> _Data_:

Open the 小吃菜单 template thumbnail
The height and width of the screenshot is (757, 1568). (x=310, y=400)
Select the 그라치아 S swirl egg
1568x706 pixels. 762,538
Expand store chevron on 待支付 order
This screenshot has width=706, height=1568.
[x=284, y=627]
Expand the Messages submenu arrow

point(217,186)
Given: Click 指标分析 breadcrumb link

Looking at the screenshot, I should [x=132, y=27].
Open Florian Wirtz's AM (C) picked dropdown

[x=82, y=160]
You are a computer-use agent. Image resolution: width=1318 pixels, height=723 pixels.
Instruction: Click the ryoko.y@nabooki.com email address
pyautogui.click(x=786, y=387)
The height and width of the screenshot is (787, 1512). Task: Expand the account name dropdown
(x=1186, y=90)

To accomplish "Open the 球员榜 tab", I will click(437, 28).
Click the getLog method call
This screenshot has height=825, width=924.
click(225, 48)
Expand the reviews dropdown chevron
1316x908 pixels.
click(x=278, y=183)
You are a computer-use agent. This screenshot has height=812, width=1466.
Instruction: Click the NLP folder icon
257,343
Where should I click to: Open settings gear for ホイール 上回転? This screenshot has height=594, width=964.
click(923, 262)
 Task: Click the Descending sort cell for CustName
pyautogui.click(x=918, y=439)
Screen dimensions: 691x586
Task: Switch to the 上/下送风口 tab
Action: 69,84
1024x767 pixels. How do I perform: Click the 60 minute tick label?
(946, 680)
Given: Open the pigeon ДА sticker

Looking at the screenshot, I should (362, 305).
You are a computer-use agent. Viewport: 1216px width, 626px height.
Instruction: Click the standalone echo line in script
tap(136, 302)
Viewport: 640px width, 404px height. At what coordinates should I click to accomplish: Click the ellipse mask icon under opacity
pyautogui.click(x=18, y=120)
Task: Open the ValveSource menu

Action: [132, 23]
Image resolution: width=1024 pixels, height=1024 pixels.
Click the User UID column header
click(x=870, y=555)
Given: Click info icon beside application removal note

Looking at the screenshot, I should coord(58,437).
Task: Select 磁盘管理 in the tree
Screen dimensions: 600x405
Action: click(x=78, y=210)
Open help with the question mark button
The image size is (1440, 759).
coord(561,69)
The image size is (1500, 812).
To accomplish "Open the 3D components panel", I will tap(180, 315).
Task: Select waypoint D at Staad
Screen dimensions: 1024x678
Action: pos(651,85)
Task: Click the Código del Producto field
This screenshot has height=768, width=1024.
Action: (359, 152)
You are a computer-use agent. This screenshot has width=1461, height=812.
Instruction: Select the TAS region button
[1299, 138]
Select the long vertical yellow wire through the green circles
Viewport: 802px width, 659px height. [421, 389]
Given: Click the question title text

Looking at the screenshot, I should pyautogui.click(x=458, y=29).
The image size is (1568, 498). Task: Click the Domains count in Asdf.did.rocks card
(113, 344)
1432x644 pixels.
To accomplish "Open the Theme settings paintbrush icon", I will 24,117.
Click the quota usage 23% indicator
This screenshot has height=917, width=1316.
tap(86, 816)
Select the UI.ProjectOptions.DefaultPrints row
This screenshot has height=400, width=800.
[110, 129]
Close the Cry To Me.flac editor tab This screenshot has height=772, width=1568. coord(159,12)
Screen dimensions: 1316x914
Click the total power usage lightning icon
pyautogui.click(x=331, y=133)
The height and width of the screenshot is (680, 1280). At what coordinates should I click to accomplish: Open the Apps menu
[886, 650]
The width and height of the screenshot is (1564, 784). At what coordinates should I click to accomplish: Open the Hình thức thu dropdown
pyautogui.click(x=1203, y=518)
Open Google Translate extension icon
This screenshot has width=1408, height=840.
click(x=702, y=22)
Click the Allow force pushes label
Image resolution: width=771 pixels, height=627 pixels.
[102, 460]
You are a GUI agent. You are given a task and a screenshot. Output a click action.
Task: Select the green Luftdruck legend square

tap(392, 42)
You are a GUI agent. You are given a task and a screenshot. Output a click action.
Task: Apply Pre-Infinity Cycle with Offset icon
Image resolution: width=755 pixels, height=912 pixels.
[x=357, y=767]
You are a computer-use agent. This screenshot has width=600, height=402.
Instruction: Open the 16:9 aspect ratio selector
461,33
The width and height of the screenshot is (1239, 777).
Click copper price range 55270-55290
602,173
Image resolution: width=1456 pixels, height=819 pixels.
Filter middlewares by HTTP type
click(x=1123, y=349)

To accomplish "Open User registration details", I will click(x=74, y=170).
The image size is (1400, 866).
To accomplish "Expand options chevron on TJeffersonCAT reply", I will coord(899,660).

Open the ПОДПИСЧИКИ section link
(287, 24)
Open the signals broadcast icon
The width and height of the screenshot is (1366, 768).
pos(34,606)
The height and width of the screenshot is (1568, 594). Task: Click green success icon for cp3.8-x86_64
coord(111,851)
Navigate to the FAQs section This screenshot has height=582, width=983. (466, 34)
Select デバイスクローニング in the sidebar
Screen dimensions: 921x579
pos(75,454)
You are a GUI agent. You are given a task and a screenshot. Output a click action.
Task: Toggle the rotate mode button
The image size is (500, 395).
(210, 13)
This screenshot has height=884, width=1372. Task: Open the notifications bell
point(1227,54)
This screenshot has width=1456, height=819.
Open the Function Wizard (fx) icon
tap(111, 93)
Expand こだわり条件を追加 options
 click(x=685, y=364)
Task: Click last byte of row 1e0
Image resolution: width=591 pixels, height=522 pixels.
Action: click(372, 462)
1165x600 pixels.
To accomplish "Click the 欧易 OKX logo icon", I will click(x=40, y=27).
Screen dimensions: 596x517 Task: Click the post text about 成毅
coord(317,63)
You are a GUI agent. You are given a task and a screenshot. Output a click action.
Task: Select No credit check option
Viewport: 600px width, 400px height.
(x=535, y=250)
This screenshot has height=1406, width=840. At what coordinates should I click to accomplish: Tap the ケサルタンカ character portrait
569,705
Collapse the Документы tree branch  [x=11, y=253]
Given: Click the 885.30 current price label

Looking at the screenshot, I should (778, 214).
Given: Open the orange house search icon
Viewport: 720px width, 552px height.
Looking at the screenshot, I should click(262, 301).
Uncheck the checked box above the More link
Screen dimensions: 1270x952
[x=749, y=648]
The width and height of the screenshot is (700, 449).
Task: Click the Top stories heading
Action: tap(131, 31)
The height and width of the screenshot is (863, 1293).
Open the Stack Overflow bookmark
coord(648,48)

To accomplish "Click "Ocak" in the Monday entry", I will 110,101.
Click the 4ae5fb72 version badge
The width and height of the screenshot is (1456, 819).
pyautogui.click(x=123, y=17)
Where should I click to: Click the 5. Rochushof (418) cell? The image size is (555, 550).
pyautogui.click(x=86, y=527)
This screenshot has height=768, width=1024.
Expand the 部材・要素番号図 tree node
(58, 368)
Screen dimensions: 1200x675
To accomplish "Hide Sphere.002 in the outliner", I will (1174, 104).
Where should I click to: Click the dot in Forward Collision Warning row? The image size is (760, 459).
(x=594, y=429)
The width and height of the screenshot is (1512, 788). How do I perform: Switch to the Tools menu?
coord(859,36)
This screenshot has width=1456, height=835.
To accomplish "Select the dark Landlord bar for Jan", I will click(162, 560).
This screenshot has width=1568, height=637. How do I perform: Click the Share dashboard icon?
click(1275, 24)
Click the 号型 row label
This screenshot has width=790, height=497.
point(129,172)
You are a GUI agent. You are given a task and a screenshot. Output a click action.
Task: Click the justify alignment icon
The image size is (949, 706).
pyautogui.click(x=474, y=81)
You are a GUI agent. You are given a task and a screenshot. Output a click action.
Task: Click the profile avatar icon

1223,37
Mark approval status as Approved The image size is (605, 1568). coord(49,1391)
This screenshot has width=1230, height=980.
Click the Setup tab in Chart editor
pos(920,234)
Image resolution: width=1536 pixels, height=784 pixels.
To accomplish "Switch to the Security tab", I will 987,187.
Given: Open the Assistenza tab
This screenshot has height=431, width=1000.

> _Exercise goal_:
Please copy the data above word for word, starting with the line that contains "The width and height of the screenshot is (1564, 784)." and going on through the line that contains "point(1227,54)".

> _Response to the exercise_:
The width and height of the screenshot is (1564, 784). At what coordinates should I click to accomplish: Open the Hình thức thu dropdown
pyautogui.click(x=1203, y=518)
Open Google Translate extension icon
This screenshot has width=1408, height=840.
click(x=702, y=22)
Click the Allow force pushes label
Image resolution: width=771 pixels, height=627 pixels.
[102, 460]
You are a GUI agent. You are given a task and a screenshot. Output a click action.
Task: Select the green Luftdruck legend square

tap(392, 42)
You are a GUI agent. You are given a task and a screenshot. Output a click action.
Task: Apply Pre-Infinity Cycle with Offset icon
Image resolution: width=755 pixels, height=912 pixels.
[x=357, y=767]
You are a computer-use agent. This screenshot has width=600, height=402.
Instruction: Open the 16:9 aspect ratio selector
461,33
The width and height of the screenshot is (1239, 777).
Click copper price range 55270-55290
602,173
Image resolution: width=1456 pixels, height=819 pixels.
Filter middlewares by HTTP type
click(x=1123, y=349)

To accomplish "Open User registration details", I will click(x=74, y=170).
The image size is (1400, 866).
To accomplish "Expand options chevron on TJeffersonCAT reply", I will coord(899,660).

Open the ПОДПИСЧИКИ section link
(287, 24)
Open the signals broadcast icon
The width and height of the screenshot is (1366, 768).
pos(34,606)
The height and width of the screenshot is (1568, 594). Task: Click green success icon for cp3.8-x86_64
coord(111,851)
Navigate to the FAQs section This screenshot has height=582, width=983. (466, 34)
Select デバイスクローニング in the sidebar
Screen dimensions: 921x579
pos(75,454)
You are a GUI agent. You are given a task and a screenshot. Output a click action.
Task: Toggle the rotate mode button
The image size is (500, 395).
(210, 13)
This screenshot has height=884, width=1372. Task: Open the notifications bell
point(1227,54)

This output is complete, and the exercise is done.